EXERCISE AIM:
Copy the data from its start through the line containing "(548, 638).", keeping the requests, and offset every coordinate in the answers by -95. Leave out the pictures.

DATA FOR THIS EXERCISE:
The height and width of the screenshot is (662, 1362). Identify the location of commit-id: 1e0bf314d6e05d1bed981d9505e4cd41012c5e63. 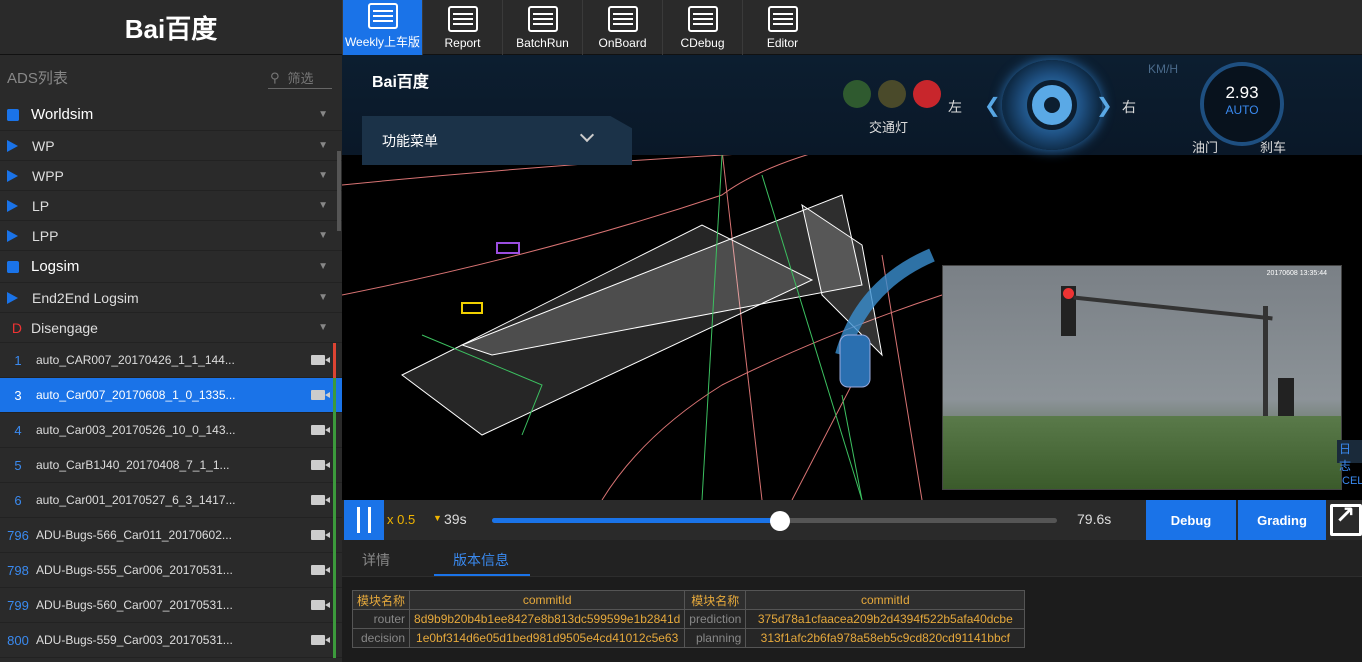
(548, 638).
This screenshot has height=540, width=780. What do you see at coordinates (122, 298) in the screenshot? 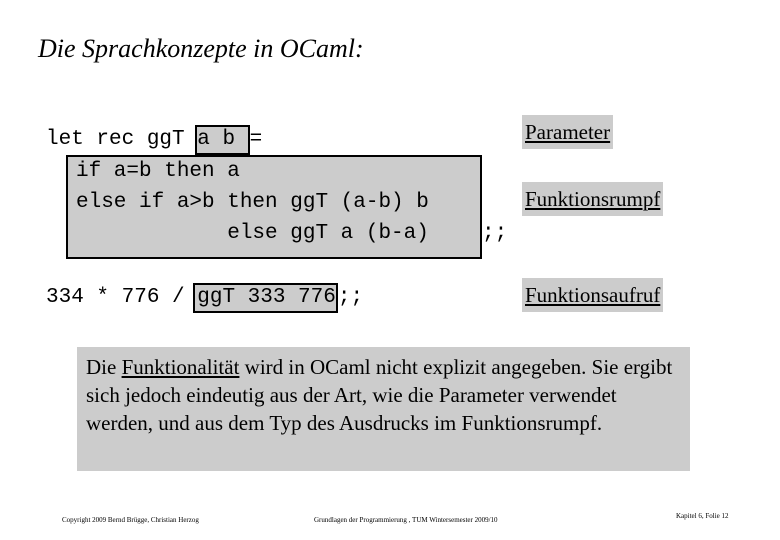
I see `code-call-prefix: 334 * 776 /` at bounding box center [122, 298].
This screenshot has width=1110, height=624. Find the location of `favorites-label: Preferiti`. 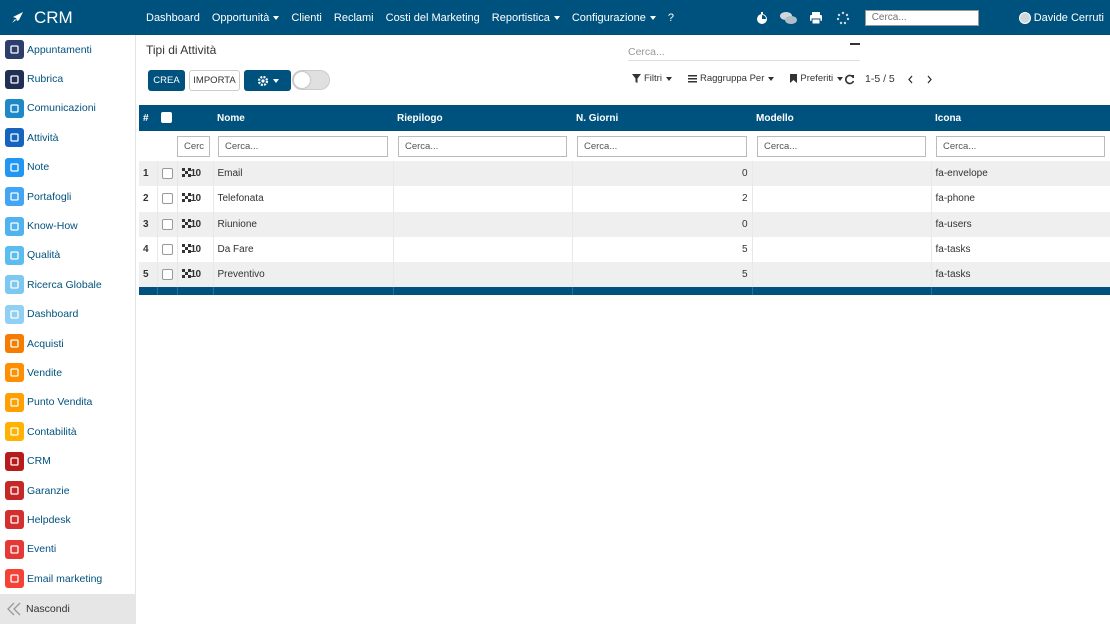

favorites-label: Preferiti is located at coordinates (817, 78).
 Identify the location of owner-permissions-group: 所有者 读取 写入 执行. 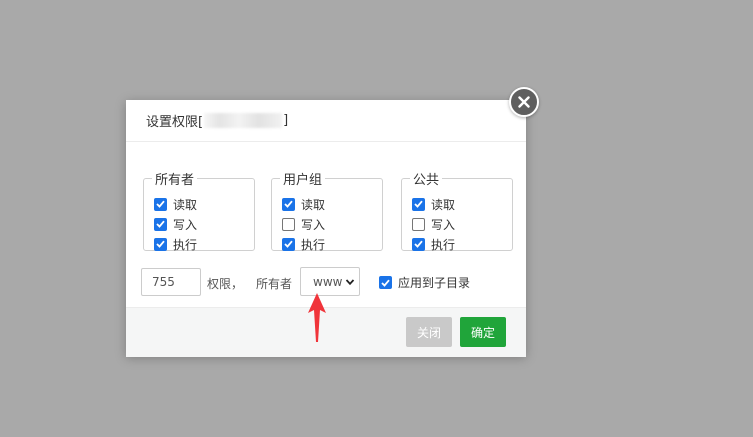
(199, 212).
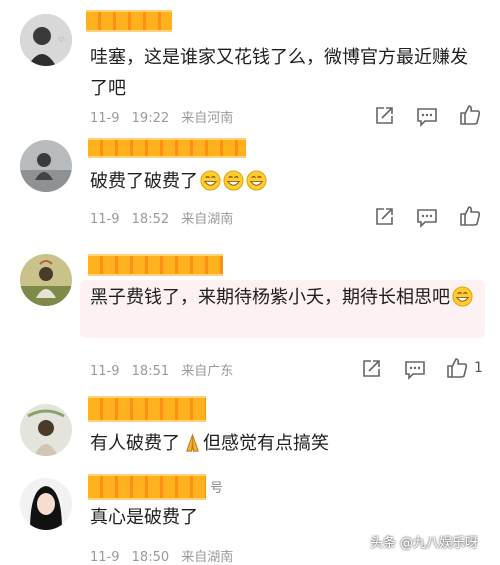 The height and width of the screenshot is (565, 500). I want to click on comment-time: 18:50, so click(150, 558).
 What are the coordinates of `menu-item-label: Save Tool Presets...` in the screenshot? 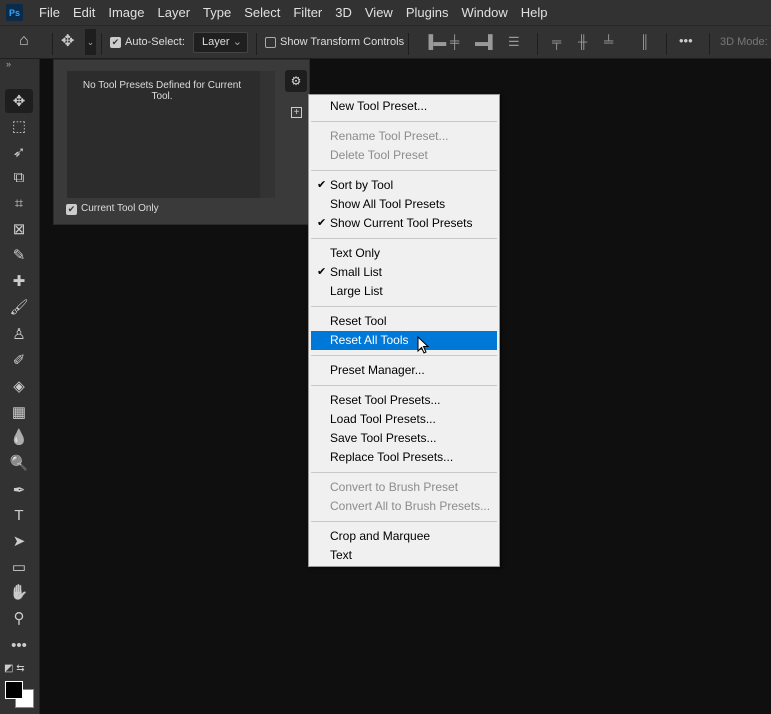 It's located at (384, 438).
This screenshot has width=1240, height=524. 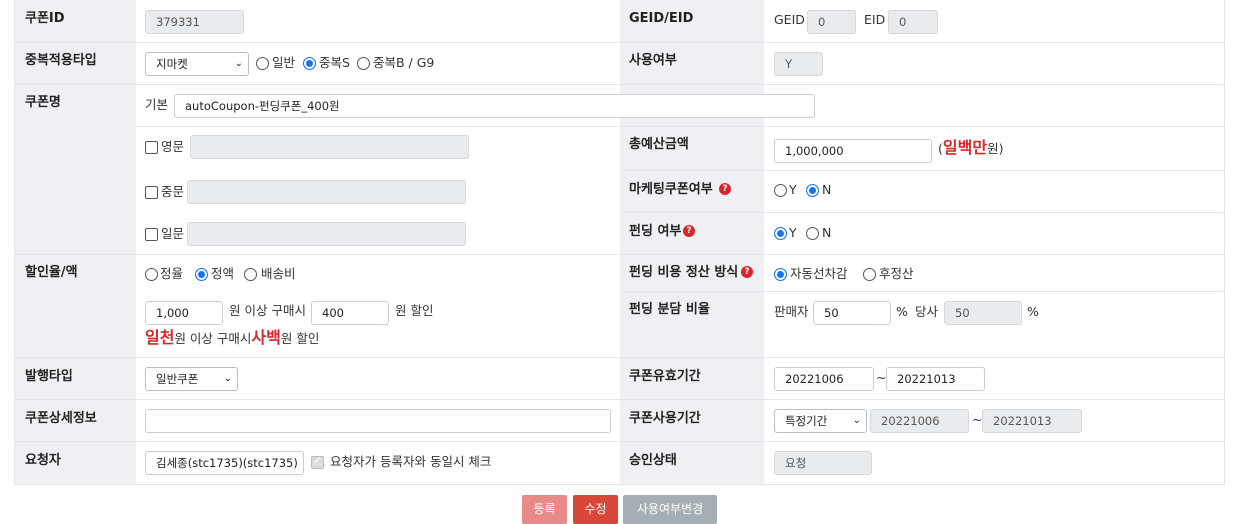 I want to click on min-amount-input: 1,000, so click(x=184, y=313).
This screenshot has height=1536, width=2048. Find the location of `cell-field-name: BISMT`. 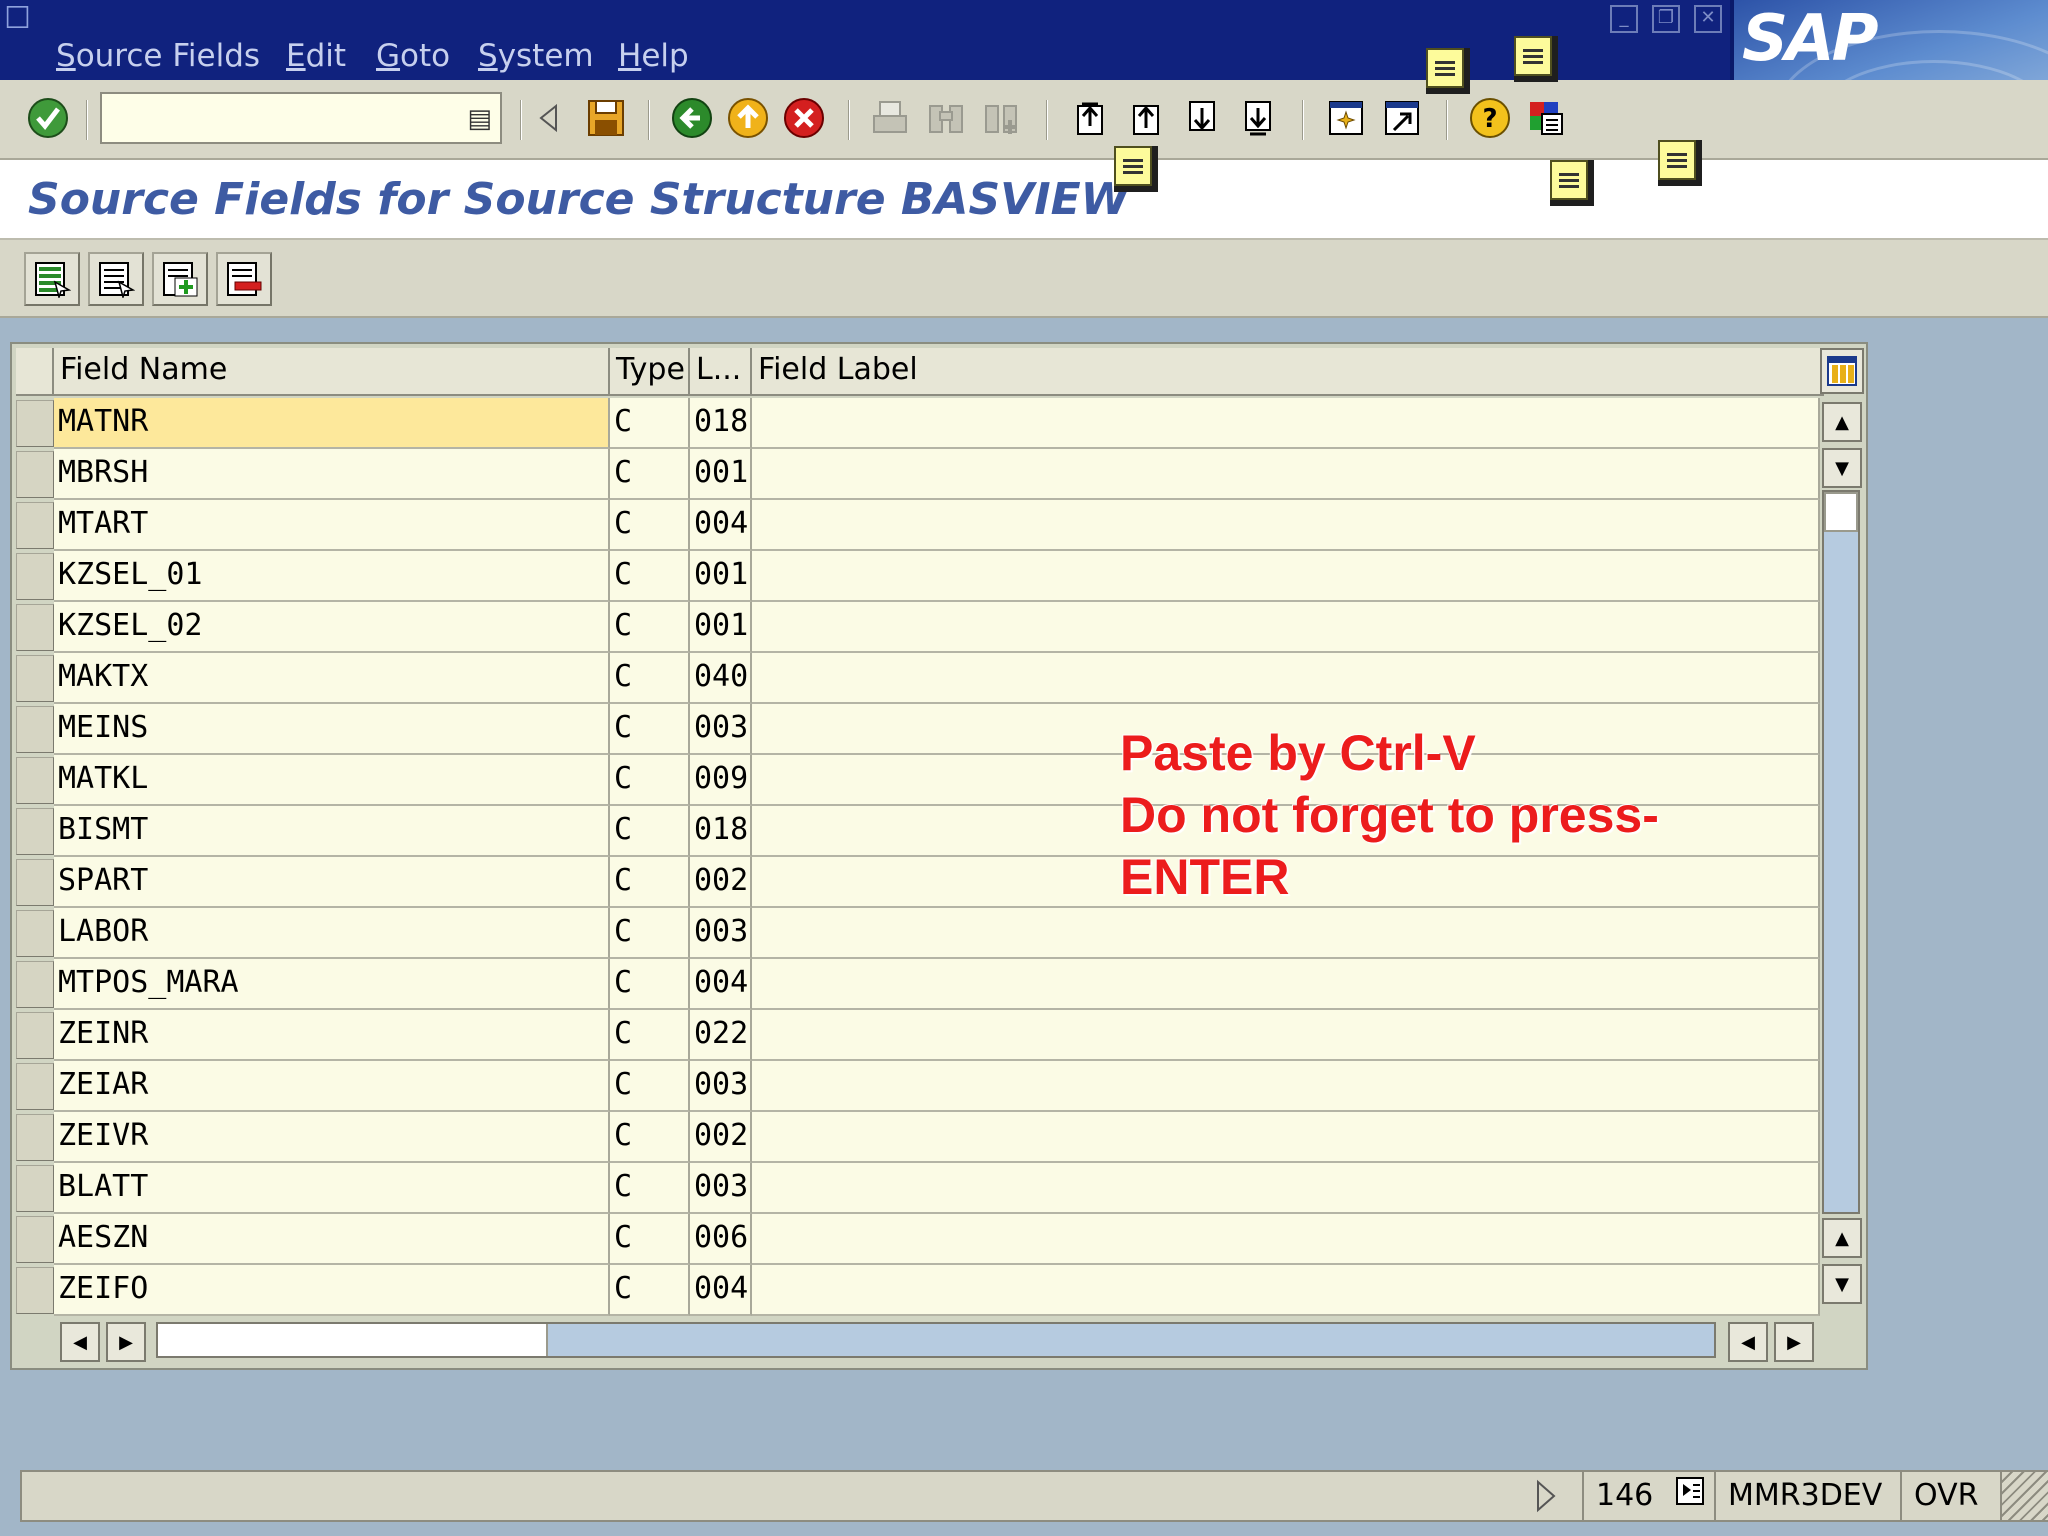

cell-field-name: BISMT is located at coordinates (332, 832).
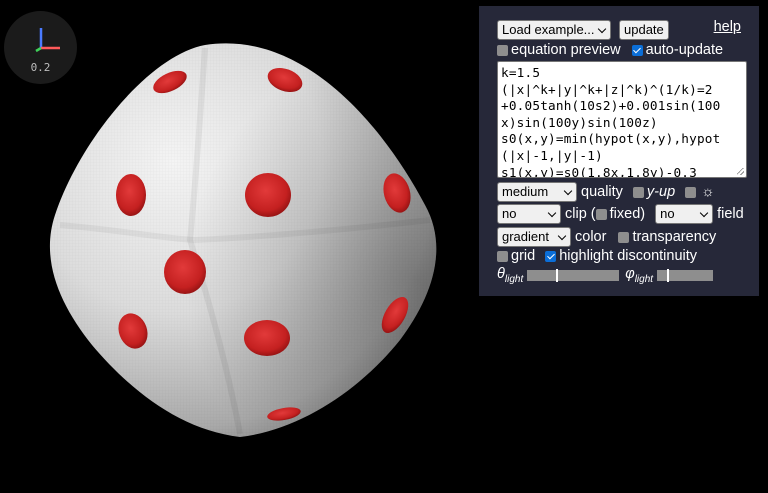 The width and height of the screenshot is (768, 493). I want to click on transparency-checkbox, so click(624, 237).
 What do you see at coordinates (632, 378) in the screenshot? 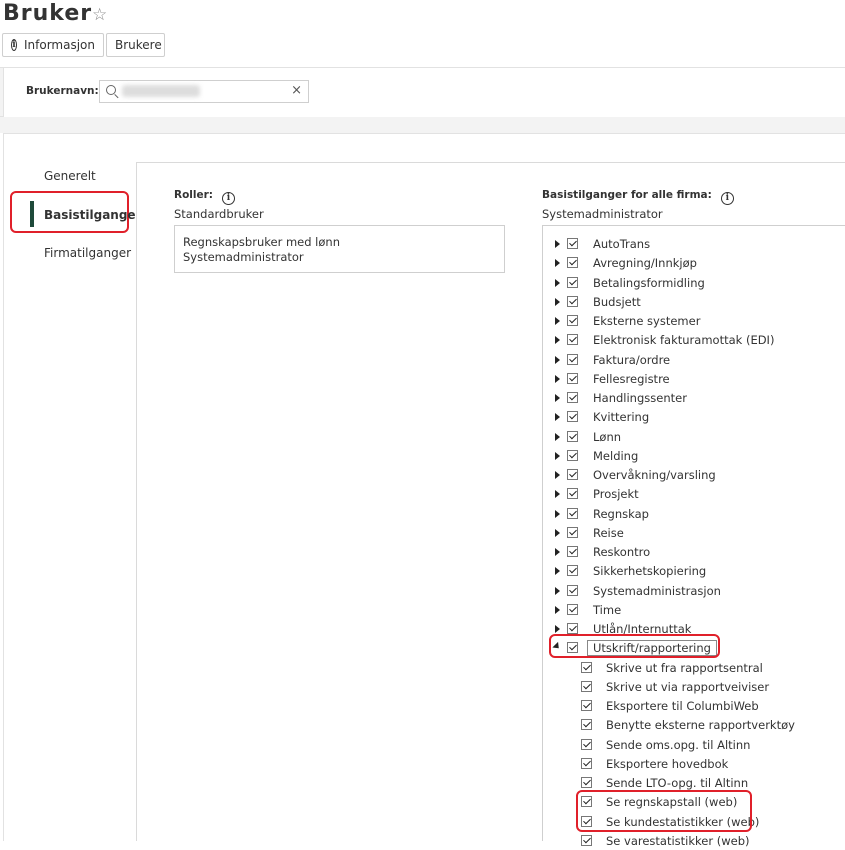
I see `tree-row-label: Fellesregistre` at bounding box center [632, 378].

RESULT FOR THIS TASK:
The height and width of the screenshot is (662, 1362). Identify the location of commit-id: 1e0bf314d6e05d1bed981d9505e4cd41012c5e63. 
(453, 543).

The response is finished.